Brief: Go through the entries and tally the lines containing the word "with". Only the total is wanted.
━━━━━━━━━━━━━━━━
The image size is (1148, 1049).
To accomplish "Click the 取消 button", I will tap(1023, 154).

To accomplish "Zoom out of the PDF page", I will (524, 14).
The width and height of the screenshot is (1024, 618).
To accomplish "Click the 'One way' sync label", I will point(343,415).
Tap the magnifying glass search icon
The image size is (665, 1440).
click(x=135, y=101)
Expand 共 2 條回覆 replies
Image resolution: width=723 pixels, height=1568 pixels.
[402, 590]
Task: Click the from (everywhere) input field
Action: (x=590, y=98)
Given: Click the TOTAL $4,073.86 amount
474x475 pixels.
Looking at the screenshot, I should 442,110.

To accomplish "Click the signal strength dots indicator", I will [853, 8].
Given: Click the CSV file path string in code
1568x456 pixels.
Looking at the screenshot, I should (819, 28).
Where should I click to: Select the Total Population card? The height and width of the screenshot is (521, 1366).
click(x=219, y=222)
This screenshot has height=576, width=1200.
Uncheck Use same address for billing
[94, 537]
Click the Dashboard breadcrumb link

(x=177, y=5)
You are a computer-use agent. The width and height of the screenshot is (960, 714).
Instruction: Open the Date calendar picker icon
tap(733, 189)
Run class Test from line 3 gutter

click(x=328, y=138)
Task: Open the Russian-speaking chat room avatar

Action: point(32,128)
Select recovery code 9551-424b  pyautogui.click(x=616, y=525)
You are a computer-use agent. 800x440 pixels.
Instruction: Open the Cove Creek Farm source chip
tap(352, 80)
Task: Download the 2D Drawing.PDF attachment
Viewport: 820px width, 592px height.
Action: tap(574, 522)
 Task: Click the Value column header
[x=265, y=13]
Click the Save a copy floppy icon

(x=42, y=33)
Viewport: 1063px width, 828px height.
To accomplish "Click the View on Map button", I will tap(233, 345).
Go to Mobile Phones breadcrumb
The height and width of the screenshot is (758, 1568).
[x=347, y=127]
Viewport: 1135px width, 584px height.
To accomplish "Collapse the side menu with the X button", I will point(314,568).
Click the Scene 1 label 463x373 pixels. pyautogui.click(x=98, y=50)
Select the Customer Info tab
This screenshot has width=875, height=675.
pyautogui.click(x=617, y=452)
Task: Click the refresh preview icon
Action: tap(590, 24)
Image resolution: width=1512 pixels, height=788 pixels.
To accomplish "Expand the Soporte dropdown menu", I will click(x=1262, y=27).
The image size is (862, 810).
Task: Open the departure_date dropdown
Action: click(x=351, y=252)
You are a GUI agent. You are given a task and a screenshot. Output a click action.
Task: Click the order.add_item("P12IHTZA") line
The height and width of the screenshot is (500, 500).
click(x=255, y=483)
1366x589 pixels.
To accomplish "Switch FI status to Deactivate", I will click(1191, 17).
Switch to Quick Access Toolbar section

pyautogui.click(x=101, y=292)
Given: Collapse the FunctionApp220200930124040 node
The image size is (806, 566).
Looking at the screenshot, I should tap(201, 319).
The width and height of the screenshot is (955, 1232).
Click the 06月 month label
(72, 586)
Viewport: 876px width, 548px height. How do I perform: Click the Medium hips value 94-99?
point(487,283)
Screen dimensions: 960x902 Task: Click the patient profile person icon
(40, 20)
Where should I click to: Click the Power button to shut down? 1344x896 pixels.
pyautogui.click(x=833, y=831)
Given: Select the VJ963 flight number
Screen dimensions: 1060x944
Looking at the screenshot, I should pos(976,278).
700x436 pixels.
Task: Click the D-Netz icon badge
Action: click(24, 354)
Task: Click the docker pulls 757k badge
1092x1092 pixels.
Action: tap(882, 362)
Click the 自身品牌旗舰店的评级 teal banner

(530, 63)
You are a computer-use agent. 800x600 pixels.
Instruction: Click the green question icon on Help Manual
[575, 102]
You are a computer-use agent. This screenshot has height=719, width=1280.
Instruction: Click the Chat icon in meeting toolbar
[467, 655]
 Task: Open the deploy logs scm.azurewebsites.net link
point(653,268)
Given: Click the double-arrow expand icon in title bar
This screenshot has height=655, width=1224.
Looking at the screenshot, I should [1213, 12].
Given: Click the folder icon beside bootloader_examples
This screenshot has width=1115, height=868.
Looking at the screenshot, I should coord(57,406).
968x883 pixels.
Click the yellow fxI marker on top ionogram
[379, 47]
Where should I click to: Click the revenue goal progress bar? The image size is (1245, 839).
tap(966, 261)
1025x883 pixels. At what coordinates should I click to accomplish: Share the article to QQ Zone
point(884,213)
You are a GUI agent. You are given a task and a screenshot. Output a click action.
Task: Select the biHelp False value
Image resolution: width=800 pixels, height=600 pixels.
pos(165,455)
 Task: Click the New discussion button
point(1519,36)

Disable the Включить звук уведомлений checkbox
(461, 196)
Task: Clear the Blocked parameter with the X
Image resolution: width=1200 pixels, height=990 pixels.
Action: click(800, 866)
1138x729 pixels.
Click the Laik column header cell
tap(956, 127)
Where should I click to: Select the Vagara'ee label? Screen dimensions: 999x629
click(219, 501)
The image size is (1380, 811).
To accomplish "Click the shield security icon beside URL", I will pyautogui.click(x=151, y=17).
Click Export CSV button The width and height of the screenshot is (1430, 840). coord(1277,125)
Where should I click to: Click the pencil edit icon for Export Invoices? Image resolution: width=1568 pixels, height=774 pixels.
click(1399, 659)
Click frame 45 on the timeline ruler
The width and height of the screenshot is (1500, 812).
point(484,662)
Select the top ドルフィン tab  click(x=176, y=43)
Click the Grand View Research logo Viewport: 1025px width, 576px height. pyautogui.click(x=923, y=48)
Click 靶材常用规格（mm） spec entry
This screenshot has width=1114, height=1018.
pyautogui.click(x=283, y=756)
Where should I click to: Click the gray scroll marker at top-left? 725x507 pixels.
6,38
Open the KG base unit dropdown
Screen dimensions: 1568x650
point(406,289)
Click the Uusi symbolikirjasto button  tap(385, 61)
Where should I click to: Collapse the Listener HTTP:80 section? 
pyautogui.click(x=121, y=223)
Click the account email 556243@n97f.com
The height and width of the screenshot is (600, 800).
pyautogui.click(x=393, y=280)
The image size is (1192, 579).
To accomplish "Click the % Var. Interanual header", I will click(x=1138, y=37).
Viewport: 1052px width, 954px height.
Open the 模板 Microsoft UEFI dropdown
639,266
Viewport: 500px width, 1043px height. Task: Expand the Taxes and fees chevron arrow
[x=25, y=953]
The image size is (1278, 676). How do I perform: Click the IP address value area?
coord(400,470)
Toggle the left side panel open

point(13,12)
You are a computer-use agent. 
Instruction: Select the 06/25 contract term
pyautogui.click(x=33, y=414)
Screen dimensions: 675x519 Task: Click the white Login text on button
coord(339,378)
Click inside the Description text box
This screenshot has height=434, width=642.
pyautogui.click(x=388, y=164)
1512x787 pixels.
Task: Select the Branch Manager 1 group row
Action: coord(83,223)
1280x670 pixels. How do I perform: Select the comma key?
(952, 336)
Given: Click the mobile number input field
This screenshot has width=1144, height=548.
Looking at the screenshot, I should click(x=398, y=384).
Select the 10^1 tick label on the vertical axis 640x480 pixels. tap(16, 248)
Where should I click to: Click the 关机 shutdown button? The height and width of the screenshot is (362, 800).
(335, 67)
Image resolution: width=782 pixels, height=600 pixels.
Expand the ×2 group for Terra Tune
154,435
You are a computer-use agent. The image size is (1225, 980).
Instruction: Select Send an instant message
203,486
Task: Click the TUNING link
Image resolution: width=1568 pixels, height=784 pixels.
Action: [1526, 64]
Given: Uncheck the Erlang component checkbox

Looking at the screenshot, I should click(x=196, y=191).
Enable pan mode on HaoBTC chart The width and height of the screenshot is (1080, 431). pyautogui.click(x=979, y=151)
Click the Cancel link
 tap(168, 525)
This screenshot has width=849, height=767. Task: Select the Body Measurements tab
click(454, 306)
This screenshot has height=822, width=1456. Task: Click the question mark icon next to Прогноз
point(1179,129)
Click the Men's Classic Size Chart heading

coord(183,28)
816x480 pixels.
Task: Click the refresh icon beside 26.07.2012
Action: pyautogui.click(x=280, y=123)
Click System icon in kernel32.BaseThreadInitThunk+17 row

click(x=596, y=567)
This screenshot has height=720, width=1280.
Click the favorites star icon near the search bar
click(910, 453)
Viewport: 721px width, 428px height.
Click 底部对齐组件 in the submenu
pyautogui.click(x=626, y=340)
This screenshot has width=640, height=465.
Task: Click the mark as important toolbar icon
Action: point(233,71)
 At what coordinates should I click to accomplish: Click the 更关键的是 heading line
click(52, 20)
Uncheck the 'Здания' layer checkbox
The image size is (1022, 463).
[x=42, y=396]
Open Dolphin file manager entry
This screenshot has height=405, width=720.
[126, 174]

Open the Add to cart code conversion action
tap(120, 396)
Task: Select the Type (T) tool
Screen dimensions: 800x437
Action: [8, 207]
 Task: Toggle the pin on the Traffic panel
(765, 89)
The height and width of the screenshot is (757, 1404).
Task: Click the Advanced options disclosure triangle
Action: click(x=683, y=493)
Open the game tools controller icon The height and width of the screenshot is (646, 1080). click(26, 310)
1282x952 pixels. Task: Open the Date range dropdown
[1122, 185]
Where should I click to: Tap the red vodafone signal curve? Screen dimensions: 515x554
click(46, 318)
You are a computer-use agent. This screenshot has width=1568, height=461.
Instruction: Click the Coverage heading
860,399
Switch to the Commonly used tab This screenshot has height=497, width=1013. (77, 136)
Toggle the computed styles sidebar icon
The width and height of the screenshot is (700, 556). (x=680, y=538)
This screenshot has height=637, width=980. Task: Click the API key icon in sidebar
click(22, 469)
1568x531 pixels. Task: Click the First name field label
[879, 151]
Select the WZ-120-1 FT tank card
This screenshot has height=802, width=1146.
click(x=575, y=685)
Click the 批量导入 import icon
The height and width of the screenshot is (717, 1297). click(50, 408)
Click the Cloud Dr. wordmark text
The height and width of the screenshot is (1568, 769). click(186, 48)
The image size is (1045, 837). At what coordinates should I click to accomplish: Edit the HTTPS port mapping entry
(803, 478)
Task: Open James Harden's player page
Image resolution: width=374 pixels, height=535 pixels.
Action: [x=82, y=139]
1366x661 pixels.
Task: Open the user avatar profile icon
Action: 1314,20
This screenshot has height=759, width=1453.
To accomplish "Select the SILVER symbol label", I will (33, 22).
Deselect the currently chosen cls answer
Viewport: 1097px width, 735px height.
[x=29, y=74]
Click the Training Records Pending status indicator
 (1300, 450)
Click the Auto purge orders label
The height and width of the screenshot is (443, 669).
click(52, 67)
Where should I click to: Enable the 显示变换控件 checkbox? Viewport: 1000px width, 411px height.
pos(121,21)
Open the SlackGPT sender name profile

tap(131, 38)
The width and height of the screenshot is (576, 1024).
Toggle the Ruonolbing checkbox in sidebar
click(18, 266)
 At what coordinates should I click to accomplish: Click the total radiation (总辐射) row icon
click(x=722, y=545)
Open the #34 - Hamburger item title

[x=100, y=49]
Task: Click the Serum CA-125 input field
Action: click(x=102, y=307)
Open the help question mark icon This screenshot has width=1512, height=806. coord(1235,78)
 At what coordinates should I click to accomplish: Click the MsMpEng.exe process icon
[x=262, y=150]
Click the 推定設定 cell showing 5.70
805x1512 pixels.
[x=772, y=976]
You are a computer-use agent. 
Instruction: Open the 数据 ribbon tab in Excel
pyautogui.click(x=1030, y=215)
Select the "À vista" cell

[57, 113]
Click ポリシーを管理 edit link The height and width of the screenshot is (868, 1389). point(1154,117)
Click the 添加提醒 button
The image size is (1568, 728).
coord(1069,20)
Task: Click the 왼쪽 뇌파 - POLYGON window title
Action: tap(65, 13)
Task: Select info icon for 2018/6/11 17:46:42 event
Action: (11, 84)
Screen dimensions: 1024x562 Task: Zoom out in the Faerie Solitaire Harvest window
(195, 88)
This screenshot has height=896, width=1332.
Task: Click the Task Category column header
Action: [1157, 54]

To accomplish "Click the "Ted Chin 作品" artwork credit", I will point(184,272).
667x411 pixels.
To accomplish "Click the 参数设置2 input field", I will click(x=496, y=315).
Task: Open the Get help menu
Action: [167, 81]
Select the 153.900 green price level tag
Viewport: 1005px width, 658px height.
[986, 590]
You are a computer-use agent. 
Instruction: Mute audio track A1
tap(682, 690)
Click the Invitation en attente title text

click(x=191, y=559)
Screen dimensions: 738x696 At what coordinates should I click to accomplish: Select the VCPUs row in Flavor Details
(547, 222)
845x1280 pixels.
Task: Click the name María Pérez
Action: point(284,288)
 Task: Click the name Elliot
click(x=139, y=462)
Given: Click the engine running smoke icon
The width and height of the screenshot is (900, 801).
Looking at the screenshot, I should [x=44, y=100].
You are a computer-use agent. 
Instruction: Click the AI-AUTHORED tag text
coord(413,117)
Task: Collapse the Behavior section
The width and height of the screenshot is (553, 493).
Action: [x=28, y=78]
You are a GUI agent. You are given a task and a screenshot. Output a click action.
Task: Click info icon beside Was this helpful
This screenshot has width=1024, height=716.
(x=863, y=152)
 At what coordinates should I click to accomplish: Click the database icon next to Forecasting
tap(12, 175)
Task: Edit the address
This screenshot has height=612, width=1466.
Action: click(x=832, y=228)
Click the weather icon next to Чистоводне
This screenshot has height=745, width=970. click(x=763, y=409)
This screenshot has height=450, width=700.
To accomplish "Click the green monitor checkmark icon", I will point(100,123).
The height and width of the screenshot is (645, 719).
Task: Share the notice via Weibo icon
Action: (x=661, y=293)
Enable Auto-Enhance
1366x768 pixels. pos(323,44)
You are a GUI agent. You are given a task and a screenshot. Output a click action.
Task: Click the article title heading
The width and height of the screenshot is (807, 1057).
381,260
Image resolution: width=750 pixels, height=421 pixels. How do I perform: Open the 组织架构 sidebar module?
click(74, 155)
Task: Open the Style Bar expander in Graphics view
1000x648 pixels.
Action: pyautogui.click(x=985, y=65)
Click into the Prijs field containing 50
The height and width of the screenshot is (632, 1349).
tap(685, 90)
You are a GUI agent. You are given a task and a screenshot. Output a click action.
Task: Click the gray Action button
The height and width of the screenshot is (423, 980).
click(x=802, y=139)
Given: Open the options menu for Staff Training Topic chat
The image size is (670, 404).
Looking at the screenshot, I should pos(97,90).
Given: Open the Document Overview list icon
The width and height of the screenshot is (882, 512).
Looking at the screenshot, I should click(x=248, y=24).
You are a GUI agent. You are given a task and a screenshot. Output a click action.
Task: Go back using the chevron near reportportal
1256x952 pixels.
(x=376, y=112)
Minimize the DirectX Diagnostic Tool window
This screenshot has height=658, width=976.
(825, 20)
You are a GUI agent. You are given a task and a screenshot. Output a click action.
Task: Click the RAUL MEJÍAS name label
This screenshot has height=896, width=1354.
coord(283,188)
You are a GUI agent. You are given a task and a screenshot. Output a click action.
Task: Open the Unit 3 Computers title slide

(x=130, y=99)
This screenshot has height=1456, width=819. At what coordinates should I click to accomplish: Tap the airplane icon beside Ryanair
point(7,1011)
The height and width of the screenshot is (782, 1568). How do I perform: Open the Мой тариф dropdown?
━━━━━━━━━━━━━━━━
Result of this task: 2